Burkina Faso is an agricultural country faced with the severe consequences of climate change: soil depletion, rapid loss of vegetation. A large number of families who mainly make their livelihoods from the produce of the land are consequently threatened with famine. They are adapting and improving their lives thanks to agroecology.
Burkina Faso, agro-agriculture, Israël Guébo
© Israël Guébo for AFD


Rengba, 39 degrees. In this small village located in the north of Burkina Faso, this very hot and dry wind is already rearing its head. Ronga Ouedraogo, in his late fifties, is using his hoe, the daba, to remove the weeds in the middle of his vegetable garden where there is a bright array of fruit and vegetables. Everything is organic here. Millet, sorghum, beans. 

“It is currently the potato production period”, explains Rengba. “Towards the end of January it will be for onions. And in June it’s corn, peppers, aubergines and potato roots.” On his 1.5 hectares of land, Rengba grows several products depending on the period.

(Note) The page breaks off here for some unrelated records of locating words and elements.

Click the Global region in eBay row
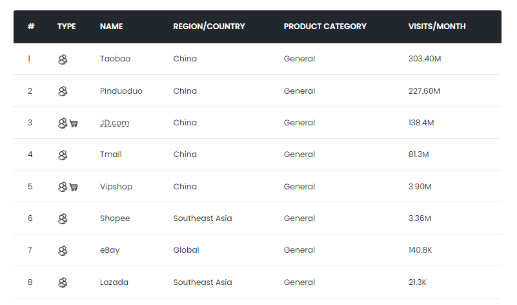pyautogui.click(x=186, y=250)
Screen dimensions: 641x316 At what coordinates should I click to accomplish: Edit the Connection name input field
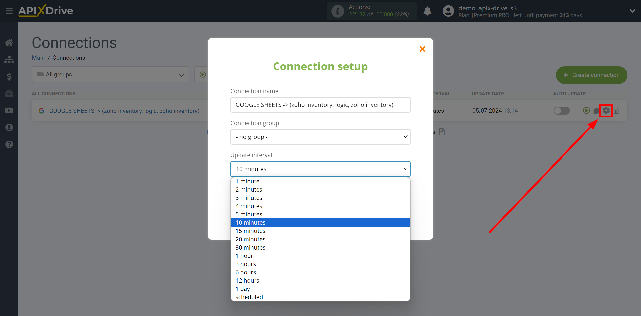tap(321, 104)
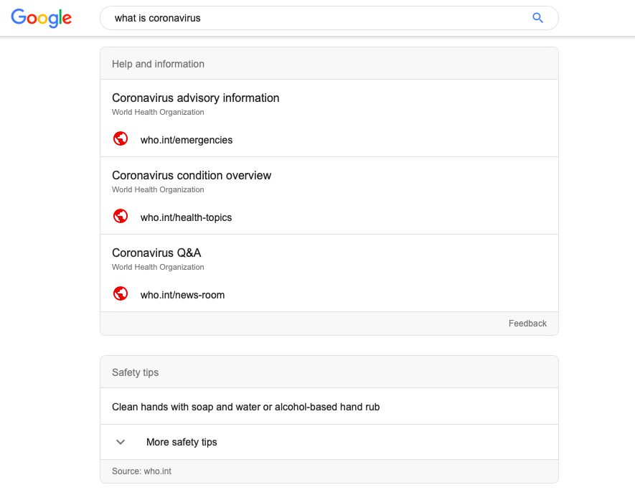Click globe icon beside who.int/news-room

[x=121, y=293]
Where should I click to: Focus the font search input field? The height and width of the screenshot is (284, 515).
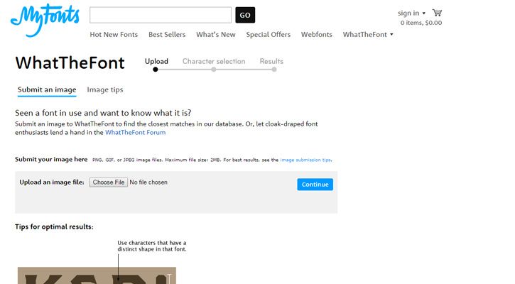[x=161, y=15]

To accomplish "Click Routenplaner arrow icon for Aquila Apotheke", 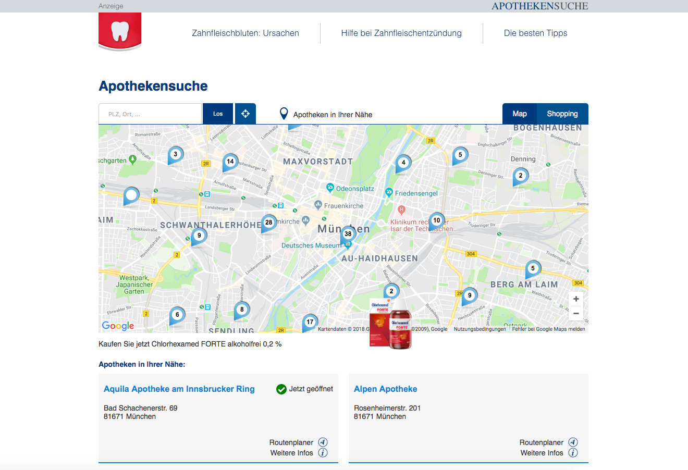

He plays on crop rotation: “It guarantees productivity and improves soil fertility.” This is a foolproof technique for reacting to seasons which have become irregular and to increasingly scarce rainfall. 

Ronga Oudréaogo combines other techniques to improve soil fertility. Agroforestry for example. This technique which involves letting trees grow – or planting them – in the middle of fields. The aim is to have a positive impact on factors as crucial as water, soil, the climate, biodiversity… But the experienced farmer goes even further. He also uses compost, which he makes himself using plant debris, such as corn stalks: “Here, we refuse to use anything chemical. We make the preparation in our own compost heaps”. 

Burkina Faso, compost, Israël Guébo
Organic compost. © Israël Guébo for AFD



The biggest challenge for this father of three children is to manage to sell his production on markets, which are already flooded with other fruits and vegetables that look bigger, but are enriched with fertilizers and other chemicals. “The competition is tough”, admits the farmer. Thankfully, mentalities are changing: “Before, people didn’t understand why they should choose our organic vegetables. But in recent years, they have been asking for them more and more”, Ronga is happy to say.  

This new trend is the result of the work of ARFA, supported by AFD. The association has launched an extensive agroecology and organic awareness and promotion campaign among populations. With a current result of 40 villages reached and over 1,800 farmers converted to organic farming, the association is working across Burkina Faso, in the north, east and center-east of the country. It is also scaling up its work on promoting agroecology based on two areas: the social aspect and farming techniques. The aim is that other farmers – and consumers – will continue to join the organic path dug by Ronga Oudréaogo.